Я пошла домой, где пахло алоэ и дымом. Полина зажгла палочки и сидела так, склонив голову направо, смотрела на высотки в окно.
- Я скатерть прожгла, - как бы невзначай произнесла она. – Уголёк упал. Представляешь?
Я, раздевшись, ничего не сказала, кинула сумку в глубь комнаты и прошла к чайнику.
- Прости?
Так разозлило, ей богу. Она извиняется, как нахер посылает.
- Ты со мной не разговариваешь?
- К сожалению, - я обожглась о чайник, зашипела.
- Осторожней...
- Ничего.
- Щуч… Можно, я… - вздох, - покурю?
Я достала пепельницу из верхнего ящика, села рядом и предельно пристально посмотрела ей в глаза. Она не подняла ресниц. Волосы её стянуты в тугой пучок, а веки были уставшими и бледными.
Полина часто ассоциировалась у меня с болезнью.
Её тонкая рука с голубыми выпирающими венками, напряжённо исследующая зелёную кожаную сумку, достаёт зажигалку.
Полина закурила, как в первый раз. Поэтично и не броско. С неё можно было писать картины, которые я уже представляла в своей голове.
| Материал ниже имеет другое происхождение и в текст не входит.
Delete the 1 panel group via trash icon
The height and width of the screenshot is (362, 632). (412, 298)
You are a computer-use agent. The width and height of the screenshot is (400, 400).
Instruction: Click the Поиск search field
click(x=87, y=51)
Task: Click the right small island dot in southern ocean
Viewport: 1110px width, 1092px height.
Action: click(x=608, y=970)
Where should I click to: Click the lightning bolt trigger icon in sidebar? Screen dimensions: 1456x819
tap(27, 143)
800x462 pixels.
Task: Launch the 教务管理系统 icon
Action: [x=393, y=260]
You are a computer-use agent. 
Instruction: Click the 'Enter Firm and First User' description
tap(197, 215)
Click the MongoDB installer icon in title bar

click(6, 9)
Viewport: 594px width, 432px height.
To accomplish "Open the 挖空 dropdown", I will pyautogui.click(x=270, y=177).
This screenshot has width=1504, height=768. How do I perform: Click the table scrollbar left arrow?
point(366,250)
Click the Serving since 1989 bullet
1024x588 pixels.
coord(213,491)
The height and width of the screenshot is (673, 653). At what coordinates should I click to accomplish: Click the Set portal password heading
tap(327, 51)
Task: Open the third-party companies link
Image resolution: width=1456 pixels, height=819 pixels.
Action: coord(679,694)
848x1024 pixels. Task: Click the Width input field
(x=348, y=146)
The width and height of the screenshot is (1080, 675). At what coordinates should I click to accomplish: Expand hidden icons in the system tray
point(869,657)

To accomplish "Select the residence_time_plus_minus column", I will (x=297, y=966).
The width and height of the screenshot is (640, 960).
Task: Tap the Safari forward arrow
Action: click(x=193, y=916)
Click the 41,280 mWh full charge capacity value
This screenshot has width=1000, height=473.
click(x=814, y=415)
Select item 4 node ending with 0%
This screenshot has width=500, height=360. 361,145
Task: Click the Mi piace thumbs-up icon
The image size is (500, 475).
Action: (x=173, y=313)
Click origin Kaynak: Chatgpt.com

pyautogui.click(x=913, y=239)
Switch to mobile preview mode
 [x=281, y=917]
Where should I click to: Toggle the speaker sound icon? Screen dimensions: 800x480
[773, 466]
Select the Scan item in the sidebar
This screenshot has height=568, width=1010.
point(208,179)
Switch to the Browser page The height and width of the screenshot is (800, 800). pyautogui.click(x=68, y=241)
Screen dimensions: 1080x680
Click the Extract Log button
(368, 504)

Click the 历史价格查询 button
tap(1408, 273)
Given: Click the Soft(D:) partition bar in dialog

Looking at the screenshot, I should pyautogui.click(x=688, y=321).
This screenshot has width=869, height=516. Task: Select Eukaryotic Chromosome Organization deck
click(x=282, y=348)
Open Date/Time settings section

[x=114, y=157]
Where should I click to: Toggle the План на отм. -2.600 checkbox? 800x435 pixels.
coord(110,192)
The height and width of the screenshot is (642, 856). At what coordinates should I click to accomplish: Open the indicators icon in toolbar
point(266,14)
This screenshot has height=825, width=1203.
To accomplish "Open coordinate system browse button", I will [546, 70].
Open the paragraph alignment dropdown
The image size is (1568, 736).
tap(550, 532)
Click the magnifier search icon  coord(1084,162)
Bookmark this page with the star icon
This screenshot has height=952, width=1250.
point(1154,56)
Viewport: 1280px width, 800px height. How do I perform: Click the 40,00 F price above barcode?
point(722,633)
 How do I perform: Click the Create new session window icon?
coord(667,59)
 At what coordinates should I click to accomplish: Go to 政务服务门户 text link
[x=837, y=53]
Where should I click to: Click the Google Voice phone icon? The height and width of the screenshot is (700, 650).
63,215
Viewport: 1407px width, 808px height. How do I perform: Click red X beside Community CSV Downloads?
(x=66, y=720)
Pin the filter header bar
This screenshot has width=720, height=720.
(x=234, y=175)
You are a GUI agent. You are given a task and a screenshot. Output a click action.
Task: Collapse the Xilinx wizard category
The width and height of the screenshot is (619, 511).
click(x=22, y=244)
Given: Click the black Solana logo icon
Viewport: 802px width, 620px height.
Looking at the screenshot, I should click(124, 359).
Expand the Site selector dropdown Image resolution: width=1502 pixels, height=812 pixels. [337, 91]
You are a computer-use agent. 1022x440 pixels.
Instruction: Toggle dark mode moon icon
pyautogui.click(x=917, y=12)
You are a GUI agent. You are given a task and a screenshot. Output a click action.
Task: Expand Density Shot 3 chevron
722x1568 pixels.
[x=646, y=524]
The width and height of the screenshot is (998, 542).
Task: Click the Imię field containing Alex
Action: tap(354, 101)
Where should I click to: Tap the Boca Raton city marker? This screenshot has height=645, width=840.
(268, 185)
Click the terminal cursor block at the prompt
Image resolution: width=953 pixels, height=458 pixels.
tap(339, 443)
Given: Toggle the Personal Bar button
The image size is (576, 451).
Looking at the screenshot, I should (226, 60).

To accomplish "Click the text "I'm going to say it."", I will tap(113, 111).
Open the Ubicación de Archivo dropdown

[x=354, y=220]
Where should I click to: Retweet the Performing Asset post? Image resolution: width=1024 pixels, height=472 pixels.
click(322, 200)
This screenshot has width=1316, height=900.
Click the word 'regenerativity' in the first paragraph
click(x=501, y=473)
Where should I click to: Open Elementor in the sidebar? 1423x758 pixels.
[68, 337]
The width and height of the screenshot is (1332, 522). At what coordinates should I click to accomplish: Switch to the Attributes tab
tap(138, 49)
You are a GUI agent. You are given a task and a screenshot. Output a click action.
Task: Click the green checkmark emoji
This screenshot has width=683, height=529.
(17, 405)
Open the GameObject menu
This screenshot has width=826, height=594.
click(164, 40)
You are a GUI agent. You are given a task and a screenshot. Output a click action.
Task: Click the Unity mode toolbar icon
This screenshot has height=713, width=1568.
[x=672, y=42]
Пытаясь делать воображаемые наброски углём по белому ватману, я почти уже встала за инструментами, но кстати вспомнила, что обижена на неё. Сильно обижена. Но рисовать не перехотелось.
Она курила. В её движениях я видела Барсика, в её нервных вздохах – его раздражение. Она выпускала дым кольцами – я представляла кольца петлями, хмурилась и грелась о чашку чая. Когда кухня была достаточно прокурена едкими чёрными «Палл Малл», я ушла. Покопалась в конспектах, посмотрела на незаконченные листы с отмывкой и расползшейся тушью. Звонил куратор. Я сказала, что готовлюсь к экзамену и не могу дать ответа про конференцию и выставку с моими работами.
Подойдя к зеркалу, не узнала своё лицо. Решила всё-таки постричься коротко.
Полина всё ещё курила. Наверное, третью.